>> Begin RECORDS TO USE
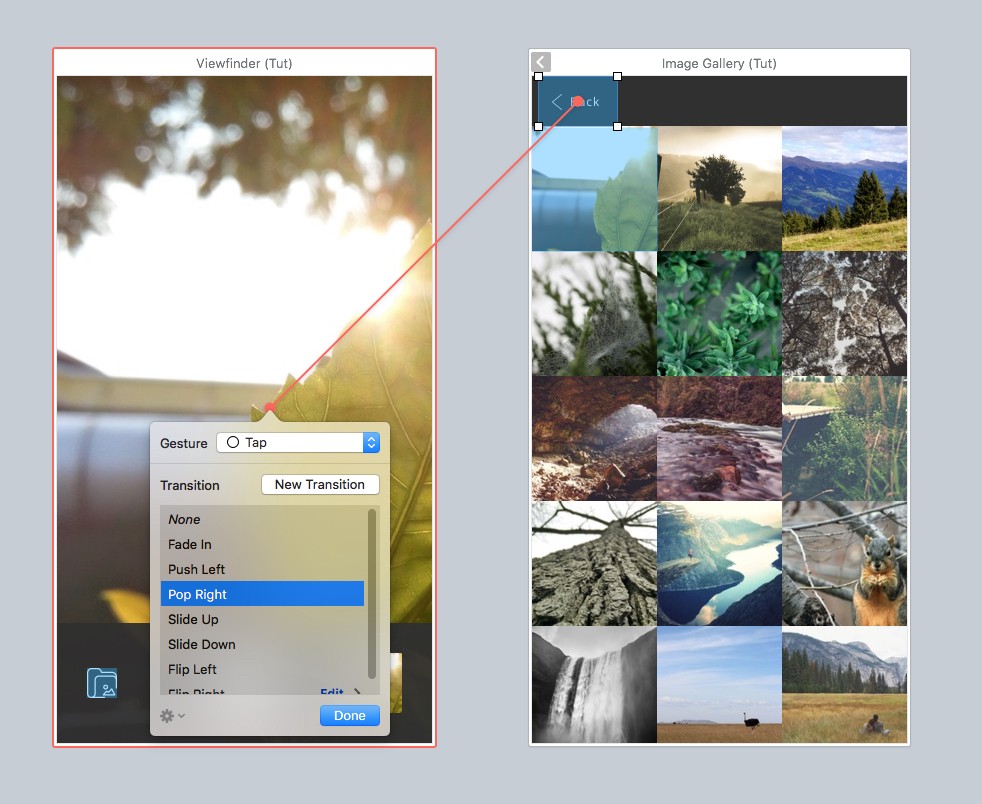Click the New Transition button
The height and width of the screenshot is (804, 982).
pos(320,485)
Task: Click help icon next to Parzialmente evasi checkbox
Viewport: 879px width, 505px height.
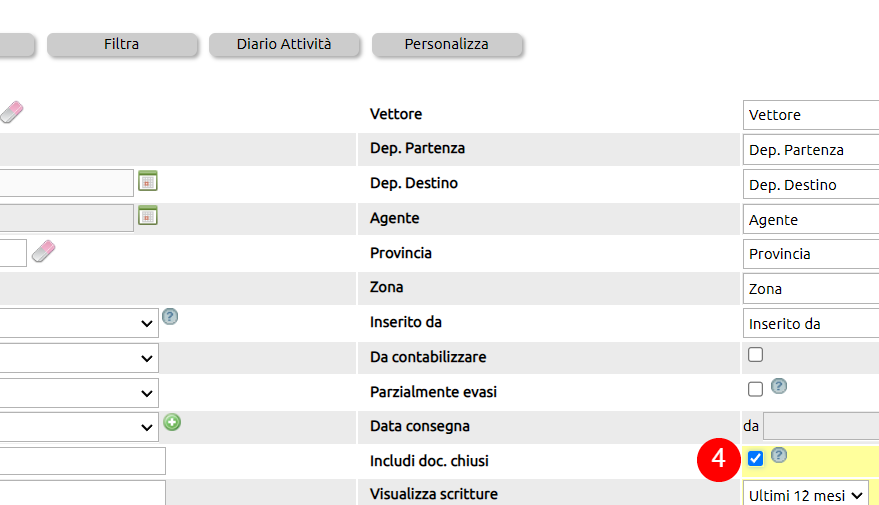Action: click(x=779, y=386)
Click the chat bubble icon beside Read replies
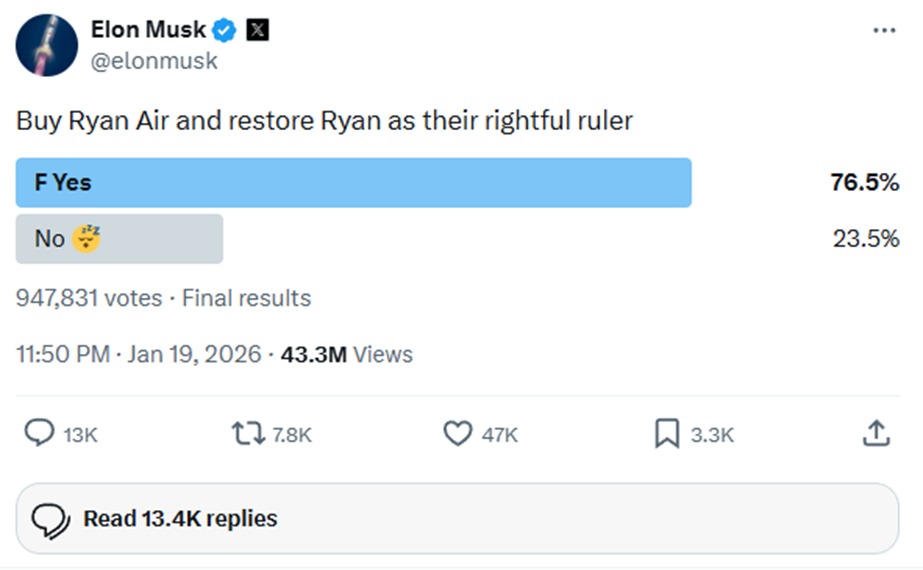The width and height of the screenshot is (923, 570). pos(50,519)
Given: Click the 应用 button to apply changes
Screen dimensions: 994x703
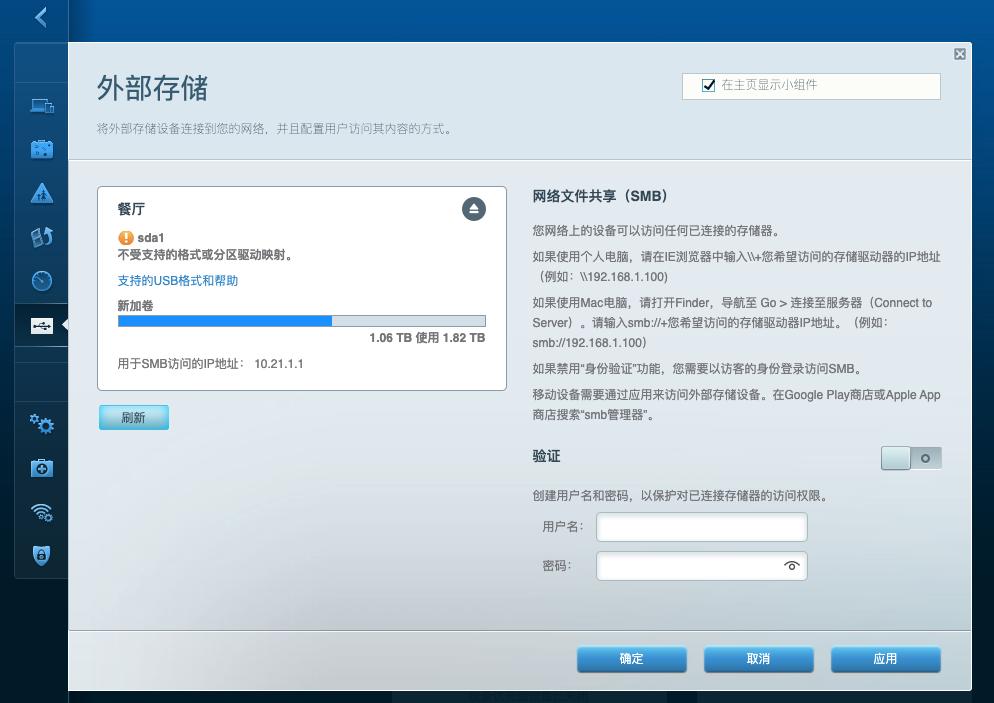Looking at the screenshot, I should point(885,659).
>> End RECORDS TO USE
| TASK TO CARRY OUT |
Rewrite the data above as a Markdown table with two columns, Row and Data line. Number each row, skip blank lines, and leave out the pictures.

| TASK SOLUTION |
| Row | Data line |
|---|---|
| 1 | Click the New Transition button |
| 2 | The height and width of the screenshot is (804, 982). |
| 3 | pos(320,485) |
| 4 | Task: Click help icon next to Parzialmente evasi checkbox |
| 5 | Viewport: 879px width, 505px height. |
| 6 | Action: click(x=779, y=386) |
| 7 | Click the chat bubble icon beside Read replies |
| 8 | The width and height of the screenshot is (923, 570). pos(50,519) |
| 9 | Given: Click the 应用 button to apply changes |
| 10 | Screen dimensions: 994x703 |
| 11 | Looking at the screenshot, I should point(885,659). |